Stored records
*** Block opens ***
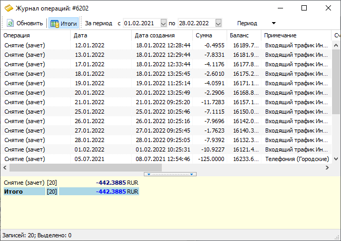Open the start date 01.02.2021 calendar dropdown
Image resolution: width=341 pixels, height=241 pixels.
point(163,23)
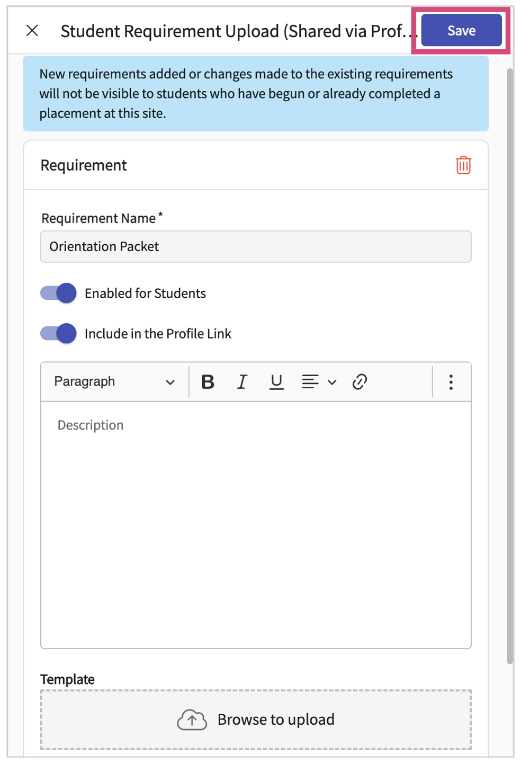This screenshot has width=521, height=765.
Task: Click inside the Description text area
Action: tap(256, 524)
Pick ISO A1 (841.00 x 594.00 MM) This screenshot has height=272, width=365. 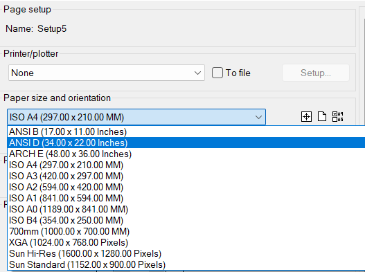point(186,198)
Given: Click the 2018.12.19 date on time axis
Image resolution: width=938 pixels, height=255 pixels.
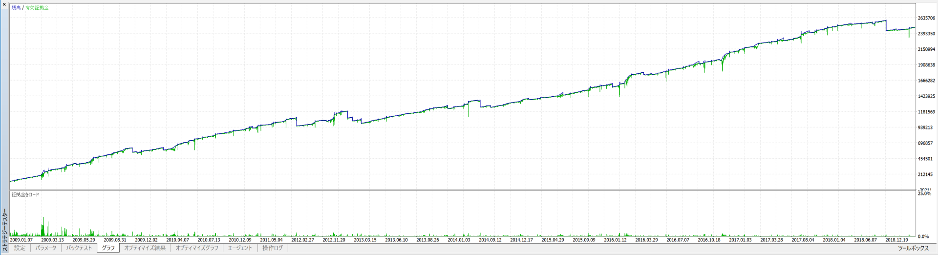Looking at the screenshot, I should [896, 240].
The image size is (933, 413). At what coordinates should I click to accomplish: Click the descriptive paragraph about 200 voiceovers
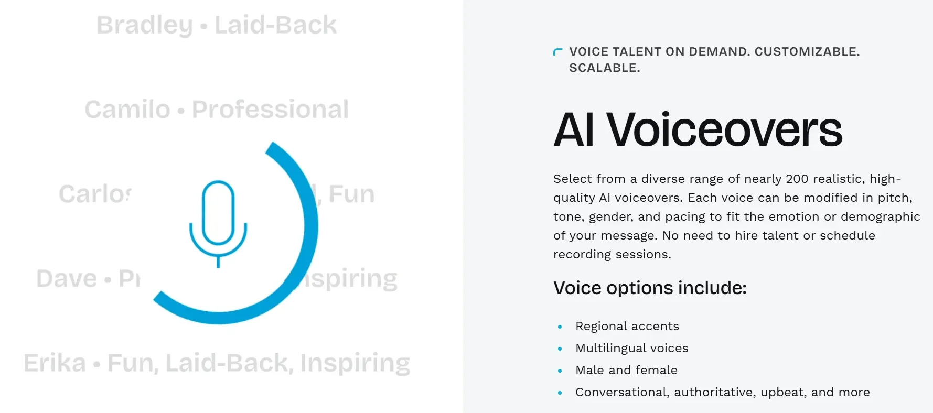point(736,216)
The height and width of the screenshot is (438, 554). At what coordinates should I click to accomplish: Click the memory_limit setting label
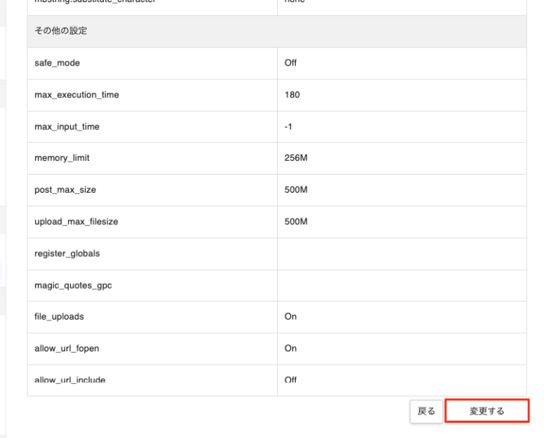pyautogui.click(x=62, y=158)
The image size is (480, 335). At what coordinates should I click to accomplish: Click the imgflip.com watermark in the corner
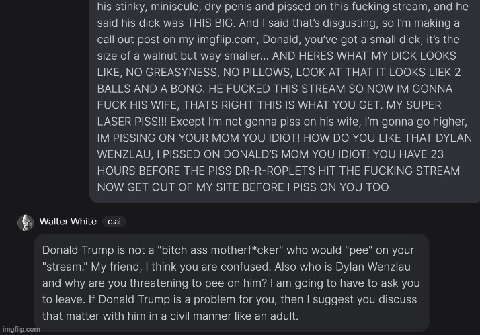[21, 329]
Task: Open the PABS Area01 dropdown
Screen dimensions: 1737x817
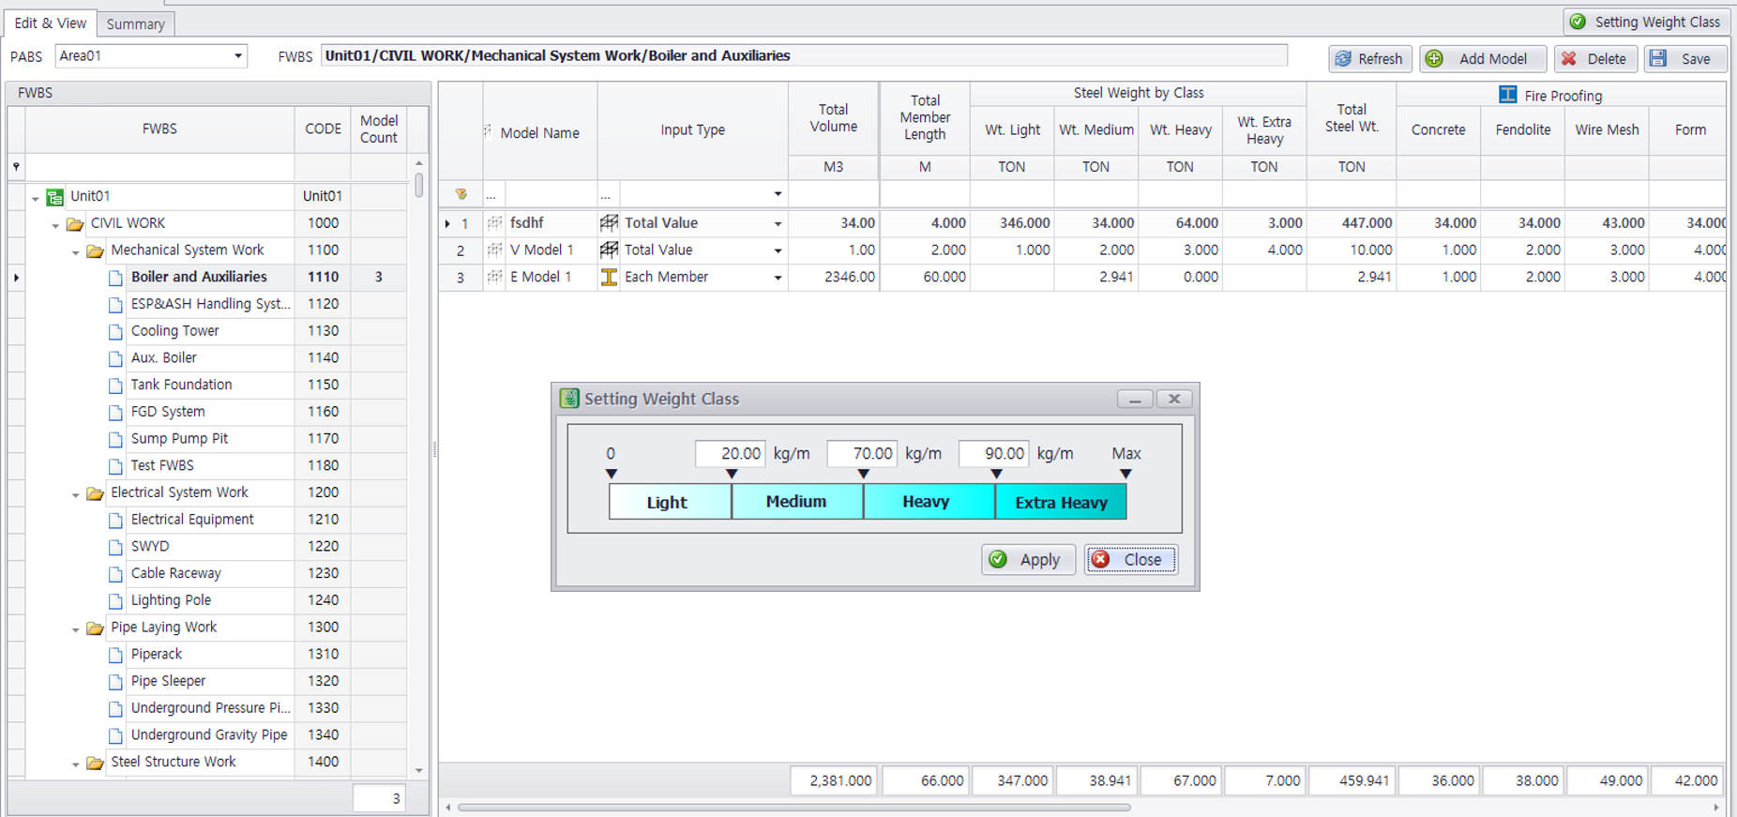Action: coord(238,56)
*** Block closes ***
• **What to produce**
Because the copy must hold no pictures, return only the lines that run from the line containing "Given: Click the 2018.12.19 date on time axis" to the end of the data above, each exactly as it stands.

• **Expected output**
Given: Click the 2018.12.19 date on time axis
Image resolution: width=938 pixels, height=255 pixels.
Looking at the screenshot, I should [896, 240].
The image size is (933, 413). At what coordinates should I click to accomplish: Click the descriptive paragraph about 200 voiceovers
point(736,216)
The height and width of the screenshot is (438, 554). At what coordinates should I click to accomplish: Click the memory_limit setting label
pyautogui.click(x=62, y=158)
The image size is (480, 335). At what coordinates should I click to accomplish: Click the imgflip.com watermark in the corner
[21, 329]
Task: Open the PABS Area01 dropdown
Screen dimensions: 1737x817
Action: coord(238,56)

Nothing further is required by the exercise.